▶ _Stated exercise_: Copy each of the following entries word for word, keeping their order and line breaks unchanged.

▶ _Raw records_:
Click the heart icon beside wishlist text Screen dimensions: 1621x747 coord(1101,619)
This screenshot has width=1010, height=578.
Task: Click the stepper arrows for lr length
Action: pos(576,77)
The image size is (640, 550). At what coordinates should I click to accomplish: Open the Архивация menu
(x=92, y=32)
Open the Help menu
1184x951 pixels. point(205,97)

▶ _Output_:
Click the heart icon beside wishlist text Screen dimensions: 1621x747 coord(1101,619)
This screenshot has width=1010, height=578.
Task: Click the stepper arrows for lr length
Action: pos(576,77)
The image size is (640, 550). At what coordinates should I click to accomplish: Open the Архивация menu
(x=92, y=32)
Open the Help menu
1184x951 pixels. point(205,97)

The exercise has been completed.